◆ **TRY IT**: Repeat the lines from the line with "[Просмотренное] (594, 13)" to the line with "141702, Московская область, г." in the listing below, keeping both end lines and adding nothing.

◆ **RECORDS SHOWN**:
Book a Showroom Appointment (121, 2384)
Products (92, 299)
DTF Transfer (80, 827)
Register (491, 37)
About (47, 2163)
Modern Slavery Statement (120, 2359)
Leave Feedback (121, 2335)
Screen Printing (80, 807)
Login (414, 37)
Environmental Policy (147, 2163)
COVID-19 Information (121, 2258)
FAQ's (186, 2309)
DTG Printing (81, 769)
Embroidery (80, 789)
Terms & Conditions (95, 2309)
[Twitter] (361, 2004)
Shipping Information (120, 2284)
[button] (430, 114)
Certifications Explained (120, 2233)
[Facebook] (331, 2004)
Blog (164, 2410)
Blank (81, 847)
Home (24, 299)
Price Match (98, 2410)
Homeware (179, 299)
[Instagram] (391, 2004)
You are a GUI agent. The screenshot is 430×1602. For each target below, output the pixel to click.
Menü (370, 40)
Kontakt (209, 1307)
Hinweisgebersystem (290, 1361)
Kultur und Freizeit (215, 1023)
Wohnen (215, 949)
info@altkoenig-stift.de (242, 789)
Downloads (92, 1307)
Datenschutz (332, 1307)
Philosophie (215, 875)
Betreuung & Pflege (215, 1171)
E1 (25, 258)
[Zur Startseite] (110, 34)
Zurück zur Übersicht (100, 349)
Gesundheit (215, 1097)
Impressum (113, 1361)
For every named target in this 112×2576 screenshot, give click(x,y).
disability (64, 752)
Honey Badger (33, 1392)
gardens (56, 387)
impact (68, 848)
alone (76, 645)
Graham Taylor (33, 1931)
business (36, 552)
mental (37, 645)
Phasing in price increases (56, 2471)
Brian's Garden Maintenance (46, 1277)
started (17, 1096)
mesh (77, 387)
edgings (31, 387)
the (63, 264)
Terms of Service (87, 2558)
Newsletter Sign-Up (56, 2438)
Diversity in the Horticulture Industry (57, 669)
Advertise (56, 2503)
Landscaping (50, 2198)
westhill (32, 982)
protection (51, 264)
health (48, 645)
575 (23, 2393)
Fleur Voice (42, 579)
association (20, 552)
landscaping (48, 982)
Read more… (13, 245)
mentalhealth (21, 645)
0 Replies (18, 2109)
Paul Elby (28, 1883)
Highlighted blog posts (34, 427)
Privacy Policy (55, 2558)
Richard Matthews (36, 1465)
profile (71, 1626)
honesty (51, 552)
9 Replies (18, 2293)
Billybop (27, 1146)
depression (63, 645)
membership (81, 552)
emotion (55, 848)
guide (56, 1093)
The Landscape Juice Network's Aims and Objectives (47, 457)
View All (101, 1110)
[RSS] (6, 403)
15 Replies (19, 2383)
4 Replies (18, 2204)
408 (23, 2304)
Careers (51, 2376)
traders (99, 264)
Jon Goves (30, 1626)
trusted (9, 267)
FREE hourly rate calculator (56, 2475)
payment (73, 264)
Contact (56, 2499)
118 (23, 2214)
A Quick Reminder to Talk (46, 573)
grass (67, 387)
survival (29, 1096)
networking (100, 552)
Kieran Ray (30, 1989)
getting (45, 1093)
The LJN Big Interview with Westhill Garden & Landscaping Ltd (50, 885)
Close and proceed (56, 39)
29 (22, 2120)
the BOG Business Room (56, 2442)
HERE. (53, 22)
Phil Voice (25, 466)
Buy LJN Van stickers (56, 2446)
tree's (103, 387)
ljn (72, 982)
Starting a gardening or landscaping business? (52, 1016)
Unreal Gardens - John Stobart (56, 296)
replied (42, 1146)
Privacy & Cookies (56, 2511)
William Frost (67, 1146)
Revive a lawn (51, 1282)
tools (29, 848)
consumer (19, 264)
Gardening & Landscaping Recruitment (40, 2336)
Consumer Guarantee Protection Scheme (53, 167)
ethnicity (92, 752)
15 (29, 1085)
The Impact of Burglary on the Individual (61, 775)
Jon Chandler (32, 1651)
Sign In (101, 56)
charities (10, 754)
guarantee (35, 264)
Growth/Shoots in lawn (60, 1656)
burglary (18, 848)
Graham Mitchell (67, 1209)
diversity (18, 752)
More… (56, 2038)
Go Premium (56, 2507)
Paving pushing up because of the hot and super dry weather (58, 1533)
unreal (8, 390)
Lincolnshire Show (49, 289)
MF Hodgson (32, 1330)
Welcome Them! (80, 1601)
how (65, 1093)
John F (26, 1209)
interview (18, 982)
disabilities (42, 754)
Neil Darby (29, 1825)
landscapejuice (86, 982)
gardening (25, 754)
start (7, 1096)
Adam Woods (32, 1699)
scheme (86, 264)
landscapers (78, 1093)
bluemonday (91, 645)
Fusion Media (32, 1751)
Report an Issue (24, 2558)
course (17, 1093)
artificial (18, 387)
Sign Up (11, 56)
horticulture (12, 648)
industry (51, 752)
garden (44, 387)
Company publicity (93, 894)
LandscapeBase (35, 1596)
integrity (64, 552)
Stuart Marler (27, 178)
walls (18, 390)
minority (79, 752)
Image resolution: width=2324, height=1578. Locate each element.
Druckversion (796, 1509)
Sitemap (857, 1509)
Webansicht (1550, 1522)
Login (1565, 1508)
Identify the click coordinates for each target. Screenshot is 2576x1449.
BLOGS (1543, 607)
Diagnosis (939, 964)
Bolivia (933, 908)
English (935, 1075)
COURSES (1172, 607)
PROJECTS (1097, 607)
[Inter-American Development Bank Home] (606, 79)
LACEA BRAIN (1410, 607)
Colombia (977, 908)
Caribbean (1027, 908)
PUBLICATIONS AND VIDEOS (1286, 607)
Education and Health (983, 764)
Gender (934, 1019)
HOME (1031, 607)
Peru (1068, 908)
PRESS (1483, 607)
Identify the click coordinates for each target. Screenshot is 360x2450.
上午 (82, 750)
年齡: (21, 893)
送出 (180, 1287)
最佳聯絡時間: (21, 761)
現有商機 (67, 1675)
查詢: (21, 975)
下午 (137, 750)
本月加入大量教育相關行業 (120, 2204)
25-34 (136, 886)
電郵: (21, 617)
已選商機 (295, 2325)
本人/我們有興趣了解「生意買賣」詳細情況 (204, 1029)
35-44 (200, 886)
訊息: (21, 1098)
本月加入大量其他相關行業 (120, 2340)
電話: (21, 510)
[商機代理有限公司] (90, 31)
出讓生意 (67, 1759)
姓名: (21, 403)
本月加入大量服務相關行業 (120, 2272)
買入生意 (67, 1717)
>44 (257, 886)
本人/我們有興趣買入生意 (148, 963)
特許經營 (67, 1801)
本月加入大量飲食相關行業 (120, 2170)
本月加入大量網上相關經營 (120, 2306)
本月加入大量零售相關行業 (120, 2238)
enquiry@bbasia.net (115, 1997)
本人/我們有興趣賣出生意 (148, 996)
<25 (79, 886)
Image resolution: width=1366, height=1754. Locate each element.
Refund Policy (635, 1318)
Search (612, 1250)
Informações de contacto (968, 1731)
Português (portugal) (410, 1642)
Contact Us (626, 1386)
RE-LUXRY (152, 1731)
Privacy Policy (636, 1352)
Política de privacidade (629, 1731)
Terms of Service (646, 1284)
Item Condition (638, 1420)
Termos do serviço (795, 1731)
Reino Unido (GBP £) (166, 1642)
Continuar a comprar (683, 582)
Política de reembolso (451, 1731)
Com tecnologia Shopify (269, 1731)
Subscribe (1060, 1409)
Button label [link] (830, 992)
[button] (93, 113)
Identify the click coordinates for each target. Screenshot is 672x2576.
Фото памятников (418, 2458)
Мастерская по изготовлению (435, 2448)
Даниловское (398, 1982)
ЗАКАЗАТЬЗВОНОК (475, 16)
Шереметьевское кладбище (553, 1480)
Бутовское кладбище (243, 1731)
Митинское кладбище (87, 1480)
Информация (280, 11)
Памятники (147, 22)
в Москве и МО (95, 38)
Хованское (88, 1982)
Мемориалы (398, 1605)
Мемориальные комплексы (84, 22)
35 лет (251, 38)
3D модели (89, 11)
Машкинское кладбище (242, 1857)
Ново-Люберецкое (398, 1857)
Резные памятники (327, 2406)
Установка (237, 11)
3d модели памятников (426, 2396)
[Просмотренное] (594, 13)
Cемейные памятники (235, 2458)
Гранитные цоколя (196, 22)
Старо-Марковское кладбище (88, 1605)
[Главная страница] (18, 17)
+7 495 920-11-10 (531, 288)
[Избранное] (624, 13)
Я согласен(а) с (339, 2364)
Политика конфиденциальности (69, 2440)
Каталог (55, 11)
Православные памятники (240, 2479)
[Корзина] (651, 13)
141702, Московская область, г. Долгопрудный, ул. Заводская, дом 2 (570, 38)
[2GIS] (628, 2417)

◆ **ANSWER**:
[Просмотренное] (594, 13)
Cемейные памятники (235, 2458)
Гранитные цоколя (196, 22)
Старо-Марковское кладбище (88, 1605)
[Главная страница] (18, 17)
+7 495 920-11-10 (531, 288)
[Избранное] (624, 13)
Я согласен(а) с (339, 2364)
Политика конфиденциальности (69, 2440)
Каталог (55, 11)
Православные памятники (240, 2479)
[Корзина] (651, 13)
141702, Московская область, г. Долгопрудный, ул. Заводская, дом 2 (570, 38)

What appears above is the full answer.